▶ Work instructions
Please transcribe the lines below exactly, and leave every image behind.

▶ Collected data
########
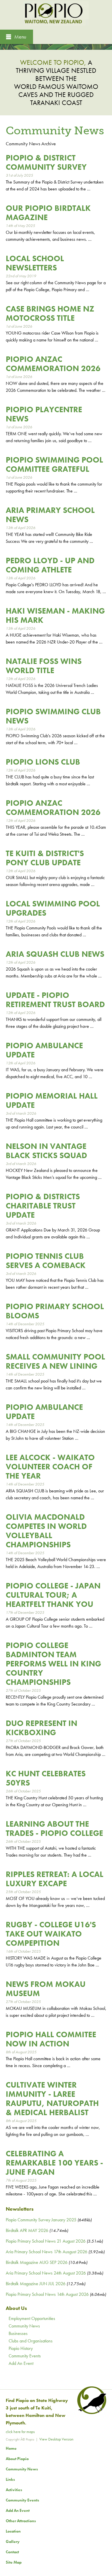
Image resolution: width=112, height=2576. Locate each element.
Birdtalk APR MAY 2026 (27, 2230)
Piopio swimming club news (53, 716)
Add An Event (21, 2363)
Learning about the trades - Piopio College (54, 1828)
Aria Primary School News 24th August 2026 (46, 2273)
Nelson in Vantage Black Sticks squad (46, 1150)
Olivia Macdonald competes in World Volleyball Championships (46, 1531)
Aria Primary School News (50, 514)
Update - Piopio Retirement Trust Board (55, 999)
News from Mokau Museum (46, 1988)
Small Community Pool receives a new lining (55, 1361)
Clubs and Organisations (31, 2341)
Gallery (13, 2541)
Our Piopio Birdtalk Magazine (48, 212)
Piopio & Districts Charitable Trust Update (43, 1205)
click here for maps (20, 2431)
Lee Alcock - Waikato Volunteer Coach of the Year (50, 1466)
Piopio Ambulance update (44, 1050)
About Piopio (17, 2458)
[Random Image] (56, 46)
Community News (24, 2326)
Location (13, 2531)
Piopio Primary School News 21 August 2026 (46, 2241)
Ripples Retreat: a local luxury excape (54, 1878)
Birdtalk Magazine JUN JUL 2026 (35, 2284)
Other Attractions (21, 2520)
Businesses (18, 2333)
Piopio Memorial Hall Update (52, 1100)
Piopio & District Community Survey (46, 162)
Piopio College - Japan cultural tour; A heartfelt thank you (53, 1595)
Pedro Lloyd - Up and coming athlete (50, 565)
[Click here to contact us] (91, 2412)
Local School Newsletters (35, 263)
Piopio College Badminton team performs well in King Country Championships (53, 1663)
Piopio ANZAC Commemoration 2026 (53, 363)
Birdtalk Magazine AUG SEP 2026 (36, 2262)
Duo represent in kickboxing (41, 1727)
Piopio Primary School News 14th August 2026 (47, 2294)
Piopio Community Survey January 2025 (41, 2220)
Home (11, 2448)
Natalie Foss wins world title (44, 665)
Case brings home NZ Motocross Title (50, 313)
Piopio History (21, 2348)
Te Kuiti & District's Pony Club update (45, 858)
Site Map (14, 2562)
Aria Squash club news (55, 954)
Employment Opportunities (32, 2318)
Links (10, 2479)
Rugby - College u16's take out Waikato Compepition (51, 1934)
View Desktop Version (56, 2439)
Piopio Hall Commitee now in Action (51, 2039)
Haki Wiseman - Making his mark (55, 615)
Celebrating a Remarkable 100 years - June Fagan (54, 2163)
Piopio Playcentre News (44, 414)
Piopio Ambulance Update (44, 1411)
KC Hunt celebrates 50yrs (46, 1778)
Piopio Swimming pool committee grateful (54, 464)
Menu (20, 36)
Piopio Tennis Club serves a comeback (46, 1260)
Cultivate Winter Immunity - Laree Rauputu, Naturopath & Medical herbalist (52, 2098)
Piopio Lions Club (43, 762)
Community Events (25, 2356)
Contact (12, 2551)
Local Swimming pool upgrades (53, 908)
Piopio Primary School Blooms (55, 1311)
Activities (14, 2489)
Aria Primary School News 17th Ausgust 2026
########
▶ Task response
Image resolution: width=112, height=2576. Locate each element.
Birdtalk APR MAY 2026 (27, 2230)
Piopio swimming club news (53, 716)
Add An Event (21, 2363)
Learning about the trades - Piopio College (54, 1828)
Aria Primary School News 24th August 2026 (46, 2273)
Nelson in Vantage Black Sticks squad (46, 1150)
Olivia Macdonald competes in World Volleyball Championships (46, 1531)
Aria Primary School News (50, 514)
Update - Piopio Retirement Trust Board (55, 999)
News from Mokau Museum (46, 1988)
Small Community Pool receives a new lining (55, 1361)
Clubs and Organisations (31, 2341)
Gallery (13, 2541)
Our Piopio Birdtalk Magazine (48, 212)
Piopio & Districts Charitable Trust Update (43, 1205)
click here for maps (20, 2431)
Lee Alcock - Waikato Volunteer Coach of the Year (50, 1466)
Piopio Ambulance update (44, 1050)
About Piopio (17, 2458)
[Random Image] (56, 46)
Community News (24, 2326)
Location (13, 2531)
Piopio Primary School News 21 August 2026 (46, 2241)
Ripples Retreat: a local luxury excape (54, 1878)
Birdtalk Magazine JUN JUL 2026 (35, 2284)
Other Attractions (21, 2520)
Businesses (18, 2333)
Piopio Memorial Hall Update (52, 1100)
Piopio & District Community Survey (46, 162)
Piopio College - Japan cultural tour; A heartfelt thank you (53, 1595)
Pedro Lloyd - Up and coming athlete (50, 565)
[Click here to contact us] (91, 2412)
Local School Newsletters (35, 263)
Piopio College Badminton team performs well in King Country Championships (53, 1663)
Piopio ANZAC Commemoration 2026 (53, 363)
Birdtalk Magazine AUG SEP 2026 (36, 2262)
Duo represent in kickboxing (41, 1727)
Piopio Primary School News 14th August 2026 (47, 2294)
Piopio Community Survey January 2025 (41, 2220)
Home (11, 2448)
Natalie Foss wins world title (44, 665)
Case brings home NZ Motocross Title (50, 313)
Piopio History (21, 2348)
Te Kuiti & District's Pony Club update (45, 858)
Site Map (14, 2562)
Aria Squash club news (55, 954)
Employment Opportunities (32, 2318)
Links (10, 2479)
Rugby - College u16's take out Waikato Compepition (51, 1934)
View Desktop Version (56, 2439)
Piopio Hall Commitee now in Action (51, 2039)
Haki Wiseman - Making his mark (55, 615)
Celebrating a Remarkable 100 years - June Fagan (54, 2163)
Piopio Playcentre News (44, 414)
Piopio Ambulance Update (44, 1411)
KC Hunt celebrates 50yrs (46, 1778)
Piopio Swimming pool committee grateful (54, 464)
Menu (20, 36)
Piopio Tennis Club serves a comeback (46, 1260)
Cultivate Winter Immunity - Laree Rauputu, Naturopath & Medical herbalist (52, 2098)
Piopio Lions Club (43, 762)
Community Events (25, 2356)
Contact (12, 2551)
Local Swimming pool upgrades (53, 908)
Piopio Primary School Blooms (55, 1311)
Activities (14, 2489)
Aria Primary School News 17th Ausgust 2026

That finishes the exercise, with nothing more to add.